If we receive full support from the IC, we engage in the third and last part of the process, final diligence, which usually takes another month or two. In a pre-Covid world, final diligence consisted of spending time in the field to immerse ourselves in the communities in which the organization is operating. This is the most valuable part of the process for me because we’re spending time in the country, visiting the organization’s sites, talking to their partners and connecting with them beyond the ‘boardroom’ setup. During Covid we would do most of this remotely, including getting digital ‘walk throughs’ of the IT systems, for example, and conducting over 20 interviews with various members of management, other funders, stakeholders and partners.
And then, I assume, you present the final findings to the Board?

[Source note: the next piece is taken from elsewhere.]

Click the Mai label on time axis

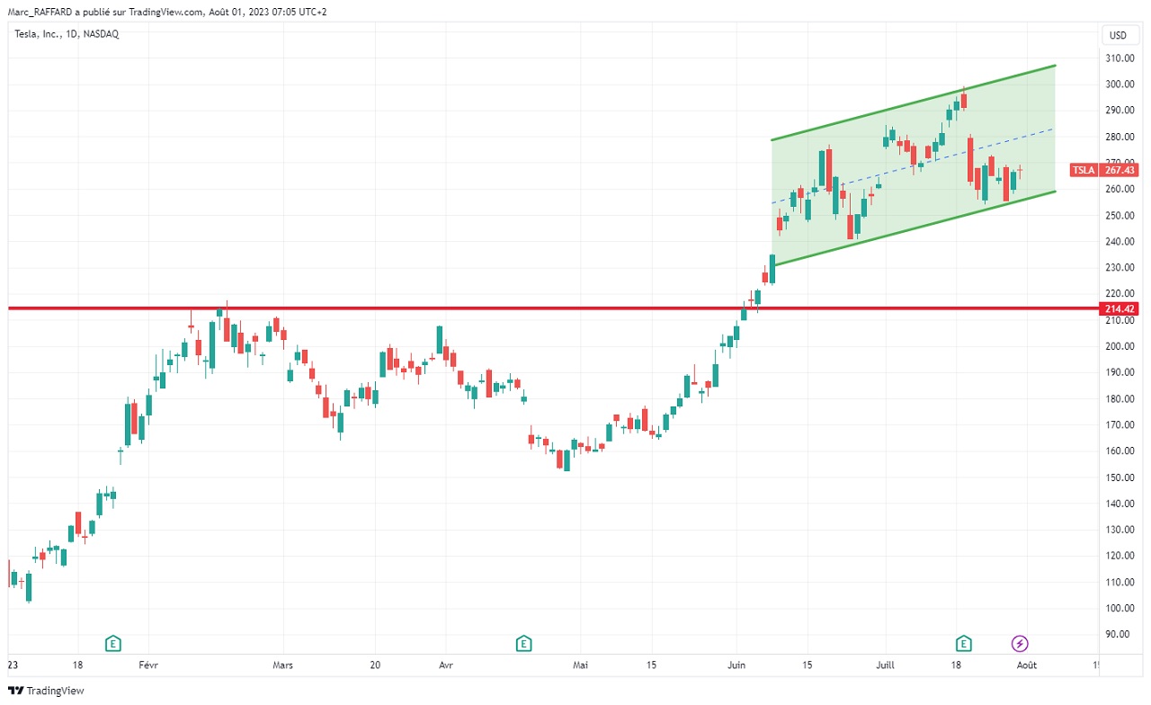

Exactly. Once we have presented our final investment memo to the IC, have another in-depth conversation and the IC gives us a green light, they will make a recommendation to the Board for final approval. Even though we have a long-term mindset and plan to work with our organizations for at least four years, we usually start with a one-year partnership to test our hypothesis. We then provide a three-year follow-on funding proposal, ideally tied to a clear multi-year strategy if the organization progresses as planned.

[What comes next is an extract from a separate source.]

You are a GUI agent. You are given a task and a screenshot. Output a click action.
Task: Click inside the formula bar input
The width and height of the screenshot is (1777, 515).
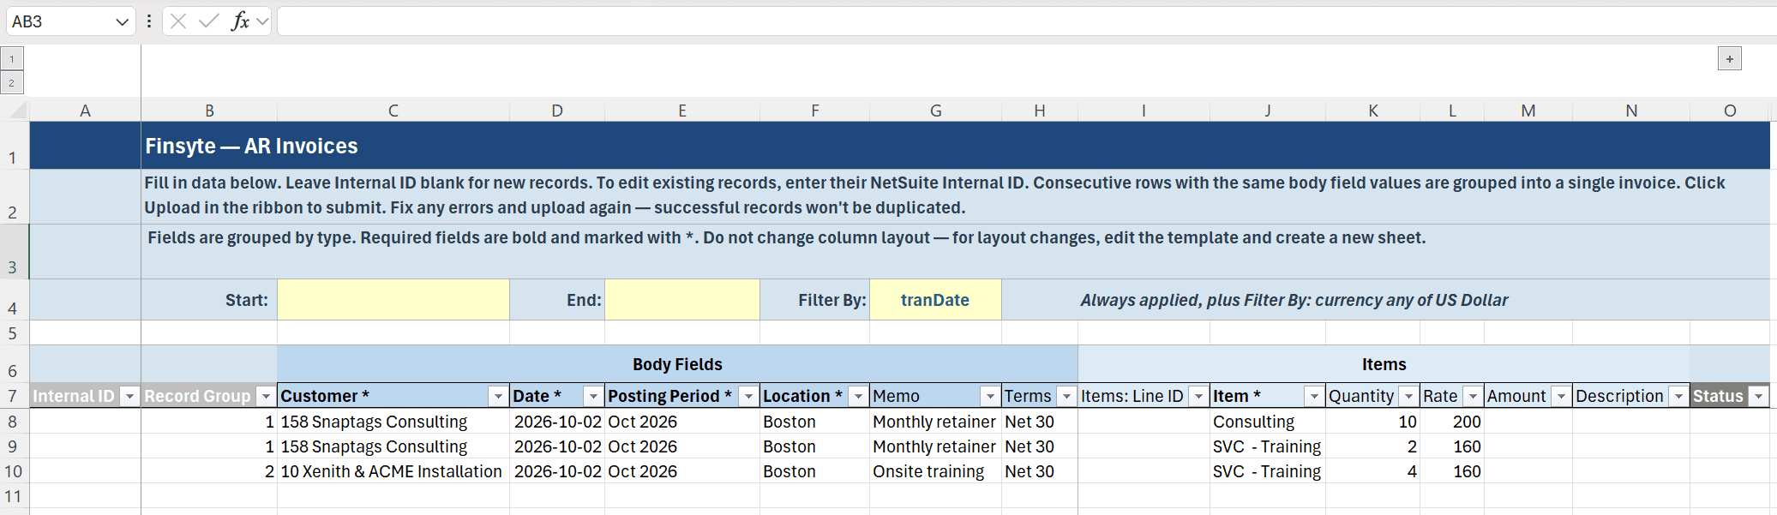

Why conduct such a thorough due diligence process?
There are three main reasons. Firstly, and most obviously, we have a responsibility to ensure that the generously donated funds are effectively deployed in high impact areas according to the Princely Family’s wishes. We don’t take the responsibility as stewards of this capital lightly. Secondly, it all ties back to our broader strategy of achieving long-term, large-scale, systemic impact. To achieve true systemic change, we have to find opportunities where we can add meaningful value through our partnership, ensuring the money isn’t just a “band-aid” or a mere commodity. We want to ensure that investing in a solution is the best “bang for our buck” so to speak and that the partnership will produce significant synergies. And, of course, we as a team are learning and gleaning tremendous insights which in turn can be used to help other portfolio organizations. And lastly, we need to build a trusting relationship with our portfolio organization. Trust is the most important currency of our work.
This again ties into your strategy focused on long-term, systemic change.
Precisely. Because after the due diligence process, we understand the organization and the ecosystem in which it operates so well, we can add value in key areas for the organizations, their partners and stakeholders. And, thanks to the comprehensive due diligence, we can trust that our support will be put to the best use possible.